**Page text:**
* * * * * * *

Leon Reichle’s “3 minute PhD” wins top DMU award

In April 2019, CURA PhD researcher Leon Reichle entered the “3 Minute Thesis” competition at DeMontfort University.

The format requires participants to record a 3 minute summary of their PhD project (or a part of it), that would be comprehensible and interesting for a general audience. With a slide in the background, Leon’s presentation was made into a short video, which came first in the University-wide PhD competition.

Leon describes her research as follows:

“My PhD entitled ‘Housing relations: the disruption and emergence of tenants’ relationships in the process of displacement’ explores displacement from rental housing in the post socialist city of Leipzig, east Germany. With an ethnographic approach I am trying to define physical, affective and social notions of displacement and analyse tenants’ potential role within a changing city.”

Follow Leon on Twitter: @leonrrei 

Watch the 3 minute video here:  

Deadly housing crisis enrages the people of Marseille

In today’s blog post, Leon Reichle reports and reflects on the recent collapse of residential houses in central Marseille, contextualizing it as an ugly face of urban redevelopment policies and arguing for the close attention that should be payed to the emergence of a movement of city dwellers determined to fight for housing justice.

In the city that hosts Europe’s largest urban redevelopment project (since 1995), the housing conditions of the poor have resulted in a deadly crisis. On the 5th of November Taher, Simona, Fabien, Niasse, Julien, Ouloume, Sherife and Marie have lost their lives under two crumbling buildings in the heart of Marseille. The rage about their deaths and the following mass evacuations gave birth to a movement full of interesting coalitions.

* * * * * * *

**The data:**
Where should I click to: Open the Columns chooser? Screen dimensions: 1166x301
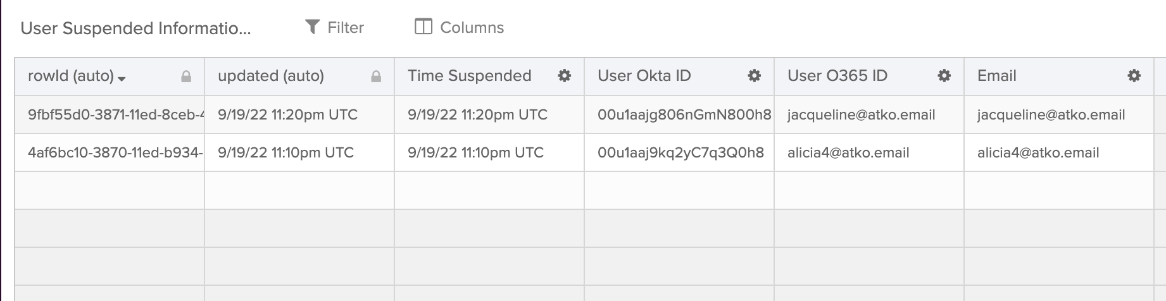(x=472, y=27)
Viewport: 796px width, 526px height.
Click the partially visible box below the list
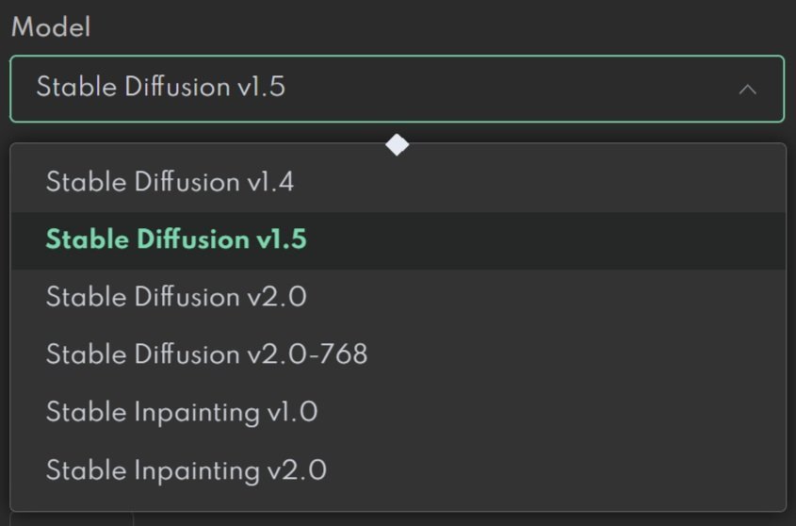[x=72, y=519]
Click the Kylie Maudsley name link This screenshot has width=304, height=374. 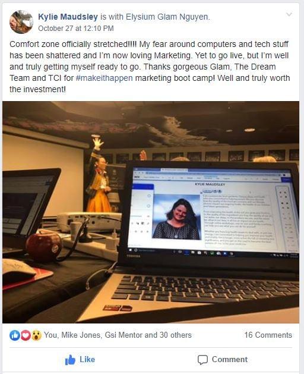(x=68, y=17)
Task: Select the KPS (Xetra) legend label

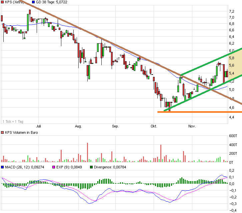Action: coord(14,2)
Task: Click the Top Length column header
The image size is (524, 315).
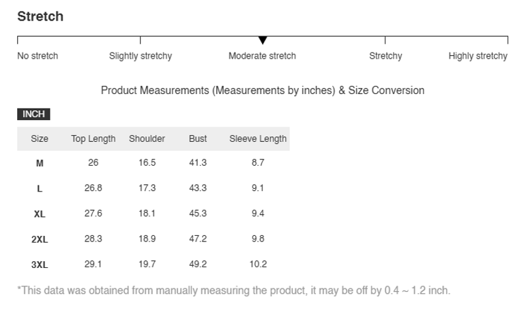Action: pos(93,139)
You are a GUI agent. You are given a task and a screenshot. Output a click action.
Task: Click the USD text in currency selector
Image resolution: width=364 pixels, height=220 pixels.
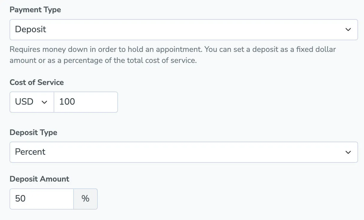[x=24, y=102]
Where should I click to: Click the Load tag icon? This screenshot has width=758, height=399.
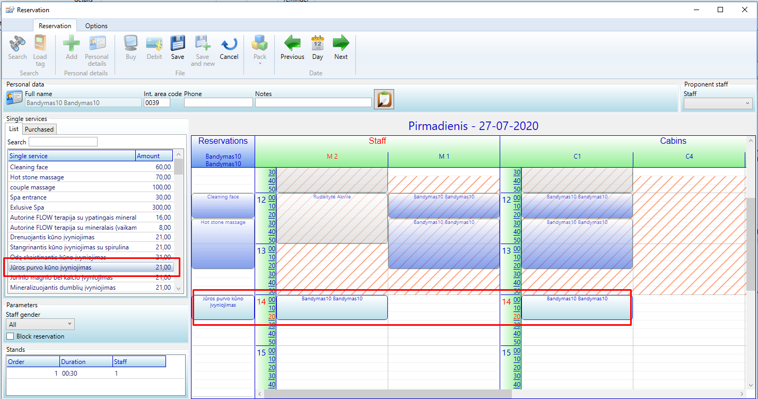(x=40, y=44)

* * * * * * *

**Task instructions:**
• A. From the page text about Leon Reichle, print the passage between "Watch the 3" and "for housing justice.", inclusive.
• B. List the names of the people who, according to the page text about Leon Reichle, lost their lives under the two buildings in Marseille.
• C. In the page text about Leon Reichle, which city's rental housing displacement does the PhD explore?

**Task results:**
• A.
Watch the 3 minute video here:  

Deadly housing crisis enrages the people of Marseille

In today’s blog post, Leon Reichle reports and reflects on the recent collapse of residential houses in central Marseille, contextualizing it as an ugly face of urban redevelopment policies and arguing for the close attention that should be payed to the emergence of a movement of city dwellers determined to fight for housing justice.

• B. Taher, Simona, Fabien, Niasse, Julien, Ouloume, Sherife, Marie

• C. Leipzig, in east Germany.